We gathered data on 254 people in the 80 homes: 132 females and 114 males, (8 ‘missing’); mean age of females 29 years (SD 19, range 0.08-75) and of males 26 (SD 18, range 0.5-78). A third of households have incomes less than US$10,000/yr, another third $10,000-$30,000/yr, and fewer than 10% over $50,000/yr. Close to 75% of household members have less than $10,000/person/yr. Most households (94%) have all members able to read and write. About 22% of households have at least one member who does not speak English and 22% at least one who does not read it. About 75% of respondents have at least a high school diploma or GED; of these 20% of respondents graduated from a four-year college.

In terms of neighborhood stressors respondents worry most about: drugs and prostitution, and crime and violence rank either first, second or third most often (each was mentioned by over 50% of the respondents); trash and dirty streets were mentioned by 25%. Pollution and lack of green space are of moderate concern. For sources of stress at home, 19% said financial problems were top, 14% said dealing with children/family, 9% said health concerns, and 9% insecurity issues.

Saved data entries
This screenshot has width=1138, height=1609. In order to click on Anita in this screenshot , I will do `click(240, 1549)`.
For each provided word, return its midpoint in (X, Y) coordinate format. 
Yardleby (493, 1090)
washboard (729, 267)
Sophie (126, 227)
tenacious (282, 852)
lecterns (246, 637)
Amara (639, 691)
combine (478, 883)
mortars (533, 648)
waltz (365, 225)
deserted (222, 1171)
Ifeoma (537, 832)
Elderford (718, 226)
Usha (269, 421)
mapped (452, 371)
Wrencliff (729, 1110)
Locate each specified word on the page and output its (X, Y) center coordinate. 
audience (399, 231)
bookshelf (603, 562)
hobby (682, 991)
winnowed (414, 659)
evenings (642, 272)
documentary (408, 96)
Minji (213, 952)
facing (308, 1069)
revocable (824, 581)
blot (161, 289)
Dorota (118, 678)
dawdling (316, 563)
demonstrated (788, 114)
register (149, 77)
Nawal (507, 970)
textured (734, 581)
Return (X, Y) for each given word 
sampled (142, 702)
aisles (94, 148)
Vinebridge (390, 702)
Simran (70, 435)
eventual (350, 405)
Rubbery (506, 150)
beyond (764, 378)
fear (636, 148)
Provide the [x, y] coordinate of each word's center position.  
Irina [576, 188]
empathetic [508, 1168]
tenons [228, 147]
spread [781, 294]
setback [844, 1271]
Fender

## Assignment 1
Copy the household survey passage word for word, from "We gathered data" up to and including "a four-year college.".
## Assignment 2
Resume the household survey passage right after its final sentence.

## Task result 1
We gathered data on 254 people in the 80 homes: 132 females and 114 males, (8 ‘missing’); mean age of females 29 years (SD 19, range 0.08-75) and of males 26 (SD 18, range 0.5-78). A third of households have incomes less than US$10,000/yr, another third $10,000-$30,000/yr, and fewer than 10% over $50,000/yr. Close to 75% of household members have less than $10,000/person/yr. Most households (94%) have all members able to read and write. About 22% of households have at least one member who does not speak English and 22% at least one who does not read it. About 75% of respondents have at least a high school diploma or GED; of these 20% of respondents graduated from a four-year college.

## Task result 2
Consistent with the risk/stress perception data, the health data reveals a burden of illness consistent with chronic psychosocial stress, and a statistically significant gender disparity: females on average bear twice the burden of males (Figure 5). The burden warrants comparison with a control population, and the disparity warrants further research with a medical sociology perspective on individual responses to real and perceived illness. The disparity may be because women have a higher stress burden, struggling with multiple roles: mother/primary caretaker of the home, wife, and worker. They may also have lower adaptation capacity than men in some as yet unknown way; both men and women appear to have equally low adaptation capacity from low income, education, and exercise levels, poor nutrition levels, and limited access to community resources. For this activity, resident engagement was moderate and conflict burden was high.

Figure 5. Gender distribution of 21 health problems by percentage.

Figure 5

A gender disparity was revealed: on average females have twice the disease burden (M = 2.545, SE = 0.2713, Var = 9.715, n = 132), of males (M = 1.351, SE = 0.2713, Var = 3.628, n = 114, t(221) = -3.67, p <0.01). (See Downs et al. 2009b for more detail).

Data from the survey were also combined with secondary data to construct a spatially-explicit household-scale vulnerability index using GIS (Subedi 2008). Approaches in the literature tend to use secondary data, and be constructed at a community scale, with limited resolution (Faber and Krieg 2005, Cutter et al. 2003, Ewart and Suchday 2002). How best to construct such an index and associations between the index value and household disease burden are being explored further.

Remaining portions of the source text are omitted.